As @A.T. says, removing a lump of matter of density $\rho$ is the same as adding a same-shaped lump of matter of density $-\rho$ in the same place - at least as far as the mathematics of Newtonian gravity is concerned. So the drill "adds negative density matter", at least mathematically.

. . . . sort of. But that volume still has zero mass. When we do shcool 'moments' calculation we would safely use a "-M" on the see saw but that negative mass is only 'virtual' and can't exist on its own.

 

[A.T.]

. . . . sort of. But that volume still has zero mass. When we do shcool 'moments' calculation we would safely use a "-M" on the see saw but that negative mass is only 'virtual' and can't exist on its own.

For a long time, understanding of negative numbers was delayed by the impossibility of having a negative-number amount of a physical object, for example "minus-three apples", and negative solutions to problems were considered "false"...
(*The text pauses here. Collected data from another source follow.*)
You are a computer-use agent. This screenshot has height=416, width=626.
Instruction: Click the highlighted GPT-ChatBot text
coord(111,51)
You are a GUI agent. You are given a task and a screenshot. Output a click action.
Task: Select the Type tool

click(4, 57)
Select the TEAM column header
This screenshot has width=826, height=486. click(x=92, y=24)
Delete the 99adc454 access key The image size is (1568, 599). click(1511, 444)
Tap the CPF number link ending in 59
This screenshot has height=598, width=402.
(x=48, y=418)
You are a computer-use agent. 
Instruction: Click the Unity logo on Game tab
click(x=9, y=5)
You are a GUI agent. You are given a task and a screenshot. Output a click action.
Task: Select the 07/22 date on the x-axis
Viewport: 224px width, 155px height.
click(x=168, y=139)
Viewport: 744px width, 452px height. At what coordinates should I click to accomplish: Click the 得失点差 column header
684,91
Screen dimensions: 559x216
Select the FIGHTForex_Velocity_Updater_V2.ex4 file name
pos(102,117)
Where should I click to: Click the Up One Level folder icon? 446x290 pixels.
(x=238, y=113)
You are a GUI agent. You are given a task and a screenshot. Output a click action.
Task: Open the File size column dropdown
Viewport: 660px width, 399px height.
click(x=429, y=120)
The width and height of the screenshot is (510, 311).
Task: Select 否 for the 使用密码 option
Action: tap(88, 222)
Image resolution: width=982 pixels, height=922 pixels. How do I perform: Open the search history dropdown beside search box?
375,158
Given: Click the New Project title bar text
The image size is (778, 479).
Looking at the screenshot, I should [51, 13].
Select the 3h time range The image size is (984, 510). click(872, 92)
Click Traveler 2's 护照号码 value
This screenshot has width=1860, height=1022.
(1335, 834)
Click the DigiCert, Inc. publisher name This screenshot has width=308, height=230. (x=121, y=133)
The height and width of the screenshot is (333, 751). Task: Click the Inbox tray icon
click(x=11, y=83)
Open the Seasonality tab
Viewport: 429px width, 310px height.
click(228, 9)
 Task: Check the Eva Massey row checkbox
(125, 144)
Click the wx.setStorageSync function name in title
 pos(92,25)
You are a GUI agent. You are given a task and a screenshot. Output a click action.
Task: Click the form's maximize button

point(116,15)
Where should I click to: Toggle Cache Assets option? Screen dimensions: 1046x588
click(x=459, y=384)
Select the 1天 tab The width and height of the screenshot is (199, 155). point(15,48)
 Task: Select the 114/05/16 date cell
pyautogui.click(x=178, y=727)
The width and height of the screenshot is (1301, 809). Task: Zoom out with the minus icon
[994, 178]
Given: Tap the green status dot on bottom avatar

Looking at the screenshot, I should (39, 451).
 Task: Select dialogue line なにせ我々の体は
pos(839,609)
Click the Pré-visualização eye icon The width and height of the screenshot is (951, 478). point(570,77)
https://en.wikipedia.org/wiki/Negative_number#History

 

[sophiecentaur]

For a long time, understanding of negative numbers was delayed by the impossibility of having a negative-number amount of a physical object, for example "minus-three apples", and negative solutions to problems were considered "false"...

https://en.wikipedia.org/wiki/Negative_number#History

There should always be a caveat when negative mass involved. There can be a temptation to conclude that things could end up falling' upwards' although, in an appropriate frame they could.

 

[A.T.]

There should always be a caveat when negative mass involved. There can be a temptation to conclude that things could end up falling' upwards'

And with a negative account balance there can be a temptation to conclude that one can withdraw cash with negative values on it, and burn it to get rid of debt.